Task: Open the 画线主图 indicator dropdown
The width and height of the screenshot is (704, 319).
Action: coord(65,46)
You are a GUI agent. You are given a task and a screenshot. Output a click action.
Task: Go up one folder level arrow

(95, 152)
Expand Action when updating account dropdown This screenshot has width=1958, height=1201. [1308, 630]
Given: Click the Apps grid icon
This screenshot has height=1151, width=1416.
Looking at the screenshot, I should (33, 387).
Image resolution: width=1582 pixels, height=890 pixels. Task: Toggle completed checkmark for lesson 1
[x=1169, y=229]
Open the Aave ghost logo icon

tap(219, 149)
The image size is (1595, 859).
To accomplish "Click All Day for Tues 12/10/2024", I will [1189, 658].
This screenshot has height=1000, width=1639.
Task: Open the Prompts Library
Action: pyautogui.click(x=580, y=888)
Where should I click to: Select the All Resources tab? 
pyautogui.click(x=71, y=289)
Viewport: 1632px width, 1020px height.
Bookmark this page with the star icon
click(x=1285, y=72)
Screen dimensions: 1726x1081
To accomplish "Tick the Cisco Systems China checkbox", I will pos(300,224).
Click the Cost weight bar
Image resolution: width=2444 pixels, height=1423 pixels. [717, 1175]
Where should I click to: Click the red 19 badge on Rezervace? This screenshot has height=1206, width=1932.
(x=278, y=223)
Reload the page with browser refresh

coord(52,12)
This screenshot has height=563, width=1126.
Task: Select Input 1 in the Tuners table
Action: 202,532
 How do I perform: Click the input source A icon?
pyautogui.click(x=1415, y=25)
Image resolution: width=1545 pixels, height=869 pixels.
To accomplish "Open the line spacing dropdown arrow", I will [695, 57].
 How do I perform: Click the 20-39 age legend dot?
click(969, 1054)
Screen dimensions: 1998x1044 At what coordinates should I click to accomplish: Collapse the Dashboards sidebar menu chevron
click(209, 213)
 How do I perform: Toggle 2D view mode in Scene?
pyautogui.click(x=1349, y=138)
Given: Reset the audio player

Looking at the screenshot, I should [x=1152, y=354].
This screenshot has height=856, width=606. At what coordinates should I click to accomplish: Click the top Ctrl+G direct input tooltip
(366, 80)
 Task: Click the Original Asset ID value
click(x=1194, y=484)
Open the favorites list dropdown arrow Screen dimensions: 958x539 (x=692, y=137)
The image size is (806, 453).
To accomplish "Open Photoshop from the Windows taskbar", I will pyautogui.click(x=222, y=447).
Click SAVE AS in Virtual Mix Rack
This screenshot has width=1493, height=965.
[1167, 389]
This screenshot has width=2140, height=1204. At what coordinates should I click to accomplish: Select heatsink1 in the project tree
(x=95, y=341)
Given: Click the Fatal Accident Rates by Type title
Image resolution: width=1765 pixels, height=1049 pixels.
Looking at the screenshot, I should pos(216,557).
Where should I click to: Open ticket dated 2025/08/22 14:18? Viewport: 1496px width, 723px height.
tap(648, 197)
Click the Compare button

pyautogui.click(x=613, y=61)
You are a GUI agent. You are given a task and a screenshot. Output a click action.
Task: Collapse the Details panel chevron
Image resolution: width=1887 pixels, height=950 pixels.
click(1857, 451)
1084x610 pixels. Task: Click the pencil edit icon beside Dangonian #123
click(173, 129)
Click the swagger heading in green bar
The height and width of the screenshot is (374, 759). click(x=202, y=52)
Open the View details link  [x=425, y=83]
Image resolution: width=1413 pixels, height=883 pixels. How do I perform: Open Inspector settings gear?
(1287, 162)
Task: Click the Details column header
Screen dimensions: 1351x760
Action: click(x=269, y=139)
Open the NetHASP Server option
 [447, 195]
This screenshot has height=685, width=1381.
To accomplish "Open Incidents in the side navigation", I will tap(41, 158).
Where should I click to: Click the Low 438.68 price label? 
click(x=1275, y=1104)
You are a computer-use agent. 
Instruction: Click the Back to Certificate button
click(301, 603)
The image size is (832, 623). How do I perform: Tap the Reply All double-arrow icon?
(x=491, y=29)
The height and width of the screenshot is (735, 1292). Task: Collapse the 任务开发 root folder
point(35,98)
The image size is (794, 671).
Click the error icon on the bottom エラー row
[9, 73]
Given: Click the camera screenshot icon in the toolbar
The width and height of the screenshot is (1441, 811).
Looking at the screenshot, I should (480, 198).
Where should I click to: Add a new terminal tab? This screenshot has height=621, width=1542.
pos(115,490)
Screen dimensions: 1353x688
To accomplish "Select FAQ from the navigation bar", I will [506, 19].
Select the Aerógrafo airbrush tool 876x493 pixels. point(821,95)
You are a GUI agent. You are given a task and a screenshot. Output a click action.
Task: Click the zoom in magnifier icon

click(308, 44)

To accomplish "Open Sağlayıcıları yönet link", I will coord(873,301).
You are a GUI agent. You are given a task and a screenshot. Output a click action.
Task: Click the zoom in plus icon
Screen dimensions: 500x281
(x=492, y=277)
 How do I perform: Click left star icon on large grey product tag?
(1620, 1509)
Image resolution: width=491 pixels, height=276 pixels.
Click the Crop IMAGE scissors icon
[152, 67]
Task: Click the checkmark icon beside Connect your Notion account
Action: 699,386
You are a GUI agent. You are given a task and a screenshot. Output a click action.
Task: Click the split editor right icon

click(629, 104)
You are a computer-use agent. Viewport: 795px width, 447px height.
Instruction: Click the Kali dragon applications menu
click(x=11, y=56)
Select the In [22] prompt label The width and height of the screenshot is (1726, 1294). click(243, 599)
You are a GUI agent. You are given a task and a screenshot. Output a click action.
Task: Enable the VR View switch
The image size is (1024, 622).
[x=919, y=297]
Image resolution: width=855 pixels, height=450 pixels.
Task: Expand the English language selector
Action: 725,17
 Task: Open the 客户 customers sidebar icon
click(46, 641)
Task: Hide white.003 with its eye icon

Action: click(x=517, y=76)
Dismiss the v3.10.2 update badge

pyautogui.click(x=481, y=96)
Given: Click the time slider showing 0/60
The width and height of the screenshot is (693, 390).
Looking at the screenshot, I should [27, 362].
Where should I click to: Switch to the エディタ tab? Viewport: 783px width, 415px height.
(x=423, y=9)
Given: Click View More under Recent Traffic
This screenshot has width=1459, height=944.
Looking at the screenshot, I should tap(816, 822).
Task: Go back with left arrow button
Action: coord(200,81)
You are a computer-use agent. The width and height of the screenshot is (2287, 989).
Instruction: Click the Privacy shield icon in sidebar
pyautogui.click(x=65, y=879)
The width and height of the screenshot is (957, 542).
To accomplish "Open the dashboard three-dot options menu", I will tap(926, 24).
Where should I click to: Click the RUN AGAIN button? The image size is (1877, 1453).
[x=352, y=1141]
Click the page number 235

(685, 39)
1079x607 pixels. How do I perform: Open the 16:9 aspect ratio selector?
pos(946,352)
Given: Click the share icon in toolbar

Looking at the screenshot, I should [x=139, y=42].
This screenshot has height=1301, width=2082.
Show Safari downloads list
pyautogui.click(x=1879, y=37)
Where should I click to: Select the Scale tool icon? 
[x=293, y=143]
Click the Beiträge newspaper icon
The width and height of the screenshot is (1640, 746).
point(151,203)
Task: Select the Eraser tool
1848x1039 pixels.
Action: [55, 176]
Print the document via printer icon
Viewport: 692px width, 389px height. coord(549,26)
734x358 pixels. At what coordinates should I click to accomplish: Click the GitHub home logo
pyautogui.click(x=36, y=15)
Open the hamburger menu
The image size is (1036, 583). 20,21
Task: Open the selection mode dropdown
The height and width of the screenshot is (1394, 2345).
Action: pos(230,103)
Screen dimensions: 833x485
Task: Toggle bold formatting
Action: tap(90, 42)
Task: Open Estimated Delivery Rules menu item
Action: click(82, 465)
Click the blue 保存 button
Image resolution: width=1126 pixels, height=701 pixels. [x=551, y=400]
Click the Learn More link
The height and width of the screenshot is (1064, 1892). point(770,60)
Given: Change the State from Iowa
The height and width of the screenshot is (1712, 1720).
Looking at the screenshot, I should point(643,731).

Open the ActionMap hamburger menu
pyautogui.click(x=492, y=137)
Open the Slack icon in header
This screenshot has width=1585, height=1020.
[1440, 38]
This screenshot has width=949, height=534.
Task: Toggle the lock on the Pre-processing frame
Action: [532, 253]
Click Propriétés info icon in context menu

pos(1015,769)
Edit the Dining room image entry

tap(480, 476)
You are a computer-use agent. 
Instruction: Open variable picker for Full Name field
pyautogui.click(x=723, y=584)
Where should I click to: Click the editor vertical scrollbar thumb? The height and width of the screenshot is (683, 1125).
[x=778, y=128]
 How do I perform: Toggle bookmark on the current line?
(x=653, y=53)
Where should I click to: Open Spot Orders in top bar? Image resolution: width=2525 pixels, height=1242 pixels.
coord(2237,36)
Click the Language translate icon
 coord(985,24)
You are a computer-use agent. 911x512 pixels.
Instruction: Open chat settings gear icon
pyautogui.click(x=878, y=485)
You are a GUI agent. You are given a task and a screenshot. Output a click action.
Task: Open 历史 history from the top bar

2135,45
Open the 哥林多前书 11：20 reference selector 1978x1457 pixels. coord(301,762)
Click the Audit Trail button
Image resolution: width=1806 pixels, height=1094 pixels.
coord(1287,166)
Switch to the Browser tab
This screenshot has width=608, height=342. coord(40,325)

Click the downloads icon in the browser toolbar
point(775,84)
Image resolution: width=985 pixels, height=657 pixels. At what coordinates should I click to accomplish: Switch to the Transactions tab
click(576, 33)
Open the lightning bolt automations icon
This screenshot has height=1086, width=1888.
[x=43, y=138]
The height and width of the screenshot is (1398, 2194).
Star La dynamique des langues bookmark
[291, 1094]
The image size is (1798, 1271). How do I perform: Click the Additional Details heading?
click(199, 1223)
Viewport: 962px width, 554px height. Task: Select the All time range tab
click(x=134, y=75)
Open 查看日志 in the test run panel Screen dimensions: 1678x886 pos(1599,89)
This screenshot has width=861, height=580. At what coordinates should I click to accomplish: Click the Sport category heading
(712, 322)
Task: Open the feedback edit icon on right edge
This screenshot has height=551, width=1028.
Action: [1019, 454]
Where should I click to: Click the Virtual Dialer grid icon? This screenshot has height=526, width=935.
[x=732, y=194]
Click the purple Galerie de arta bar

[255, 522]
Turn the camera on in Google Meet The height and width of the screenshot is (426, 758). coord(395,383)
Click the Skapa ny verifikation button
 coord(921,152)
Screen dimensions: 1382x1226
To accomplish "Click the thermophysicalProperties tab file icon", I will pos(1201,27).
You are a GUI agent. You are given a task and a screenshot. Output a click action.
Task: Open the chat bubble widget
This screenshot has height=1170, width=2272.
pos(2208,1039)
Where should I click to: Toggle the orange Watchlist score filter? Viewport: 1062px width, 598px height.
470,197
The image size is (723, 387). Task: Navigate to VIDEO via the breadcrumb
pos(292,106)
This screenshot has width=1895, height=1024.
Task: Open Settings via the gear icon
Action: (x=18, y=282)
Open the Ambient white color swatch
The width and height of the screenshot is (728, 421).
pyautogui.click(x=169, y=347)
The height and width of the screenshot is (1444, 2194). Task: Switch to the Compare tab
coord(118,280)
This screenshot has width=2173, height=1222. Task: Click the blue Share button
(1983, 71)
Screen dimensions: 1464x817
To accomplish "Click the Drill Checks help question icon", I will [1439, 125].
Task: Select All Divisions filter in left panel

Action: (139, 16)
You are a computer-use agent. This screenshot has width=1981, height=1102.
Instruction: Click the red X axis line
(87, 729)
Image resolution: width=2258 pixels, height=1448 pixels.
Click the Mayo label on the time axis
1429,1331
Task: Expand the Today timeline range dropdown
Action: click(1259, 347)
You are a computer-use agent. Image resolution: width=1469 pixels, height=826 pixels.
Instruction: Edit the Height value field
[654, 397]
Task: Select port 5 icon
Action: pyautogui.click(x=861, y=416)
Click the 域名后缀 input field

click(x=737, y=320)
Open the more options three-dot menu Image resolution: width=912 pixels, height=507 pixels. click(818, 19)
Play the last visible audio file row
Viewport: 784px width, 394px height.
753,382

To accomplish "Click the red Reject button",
= = = = =
WHAT TO WORK ON ▸ Above this task is a listing. Restate, word for word and with nothing added, the lines from the one with "Where should I click to: Switch" through the one with "You are a computer-use agent. The".

RESPONSE BELOW ▸
Where should I click to: Switch to the エディタ tab? Viewport: 783px width, 415px height.
(x=423, y=9)
Given: Click View More under Recent Traffic
This screenshot has width=1459, height=944.
Looking at the screenshot, I should tap(816, 822).
Task: Go back with left arrow button
Action: coord(200,81)
You are a computer-use agent. The width and height of the screenshot is (2287, 989).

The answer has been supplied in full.